Valuation and Analysis
No valuation analysis as given current situation company has no clear growth drivers and is more likely to default in my opinion.

Sakae Holdings is a good case study of how a company cannot simply rest on its past laurels and continue to profit. A decade ago, the name Sakae Sushi was synonymous with Japanese food for Singaporeans. But the company has gradually seen its market share being eaten by competitors who offer higher quality Japanese food at lower price points. The lack of innovation in its menu and operations have seen standards across the restaurants becoming inconsistent and signs of cost-cutting and lack of attention detail have been noticed by the fast-changing taste of Singaporean consumers.

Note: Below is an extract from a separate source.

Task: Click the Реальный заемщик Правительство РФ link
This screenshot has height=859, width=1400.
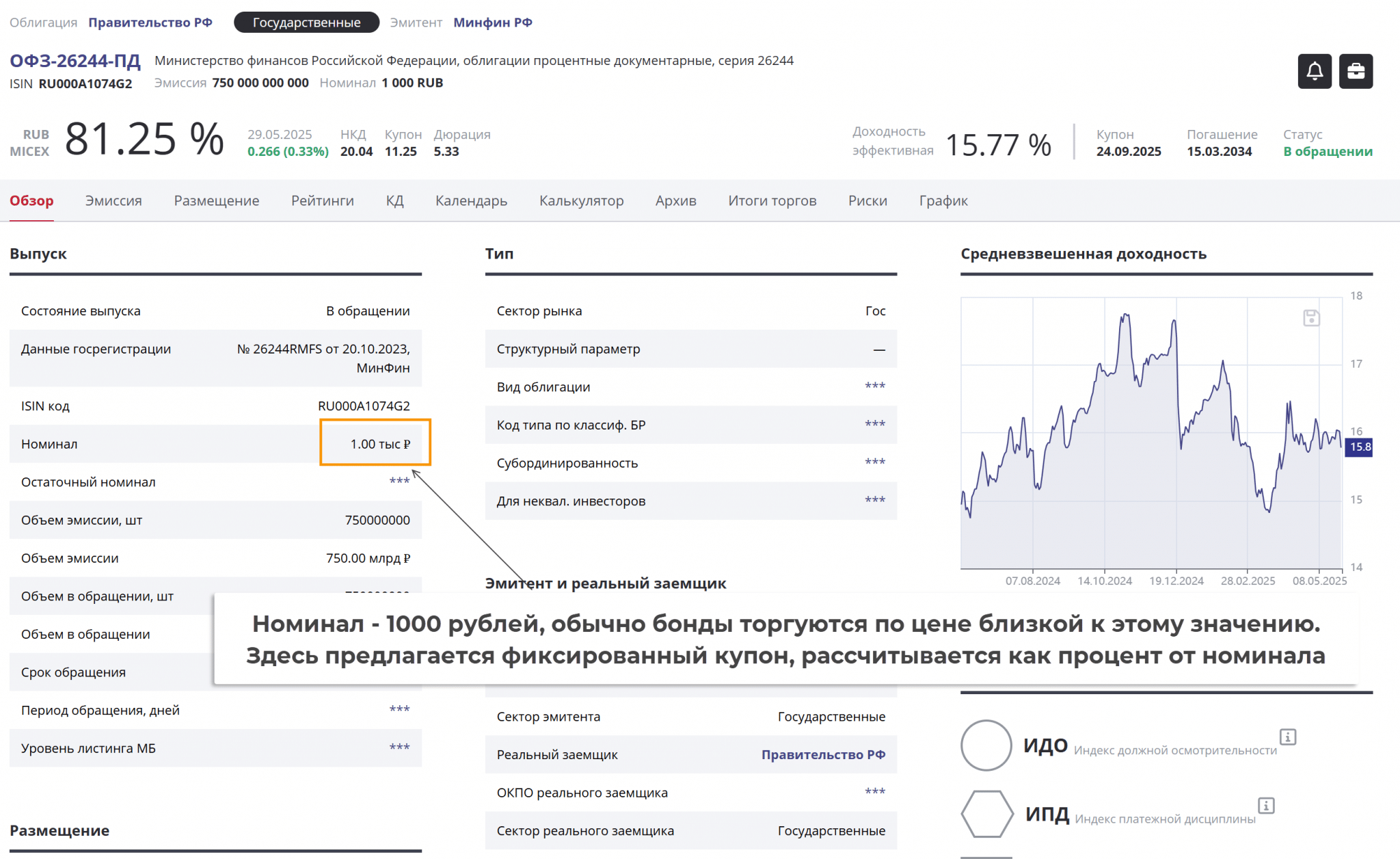Action: pyautogui.click(x=823, y=755)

Sakae has also demonstrated poor management ability, with ill-advised capital decisions and a seemingly stagnant business model that is unable to adapt to current times resulting in overexpansion and inability to capitalise on its strong Singapore brand locally and overseas. One striking example that bothers me the most about the management:

Despite the company’s poor financial performance Directors remuneration has actually increased from S$1.05M to S$1.14M, with majority going to the founder/ chairman Douglas Foo and the CEO, his sister Ms Lillian Foo. Also, another S$174,000 to immediate family members of the CEO, up from S$169,000 the year before. Furthermore, if you look closely at the annual report there is a footnote on another payment of at least S$100,000 to their father with no justification. Yet employee benefits have fallen by 10%! It reflects badly on upper management as they seem to have shown disregard for employees and shareholders.

In conclusion, the influx of competitors offering Japanese food at higher quality and lower price points over the past few years have severely affected Sakae’s profits, and this trend looks set to continue given the company’s overexpansion and lack of innovation into catering to Singaporean’s demand for higher variety and quality of Japanese food over the past decade.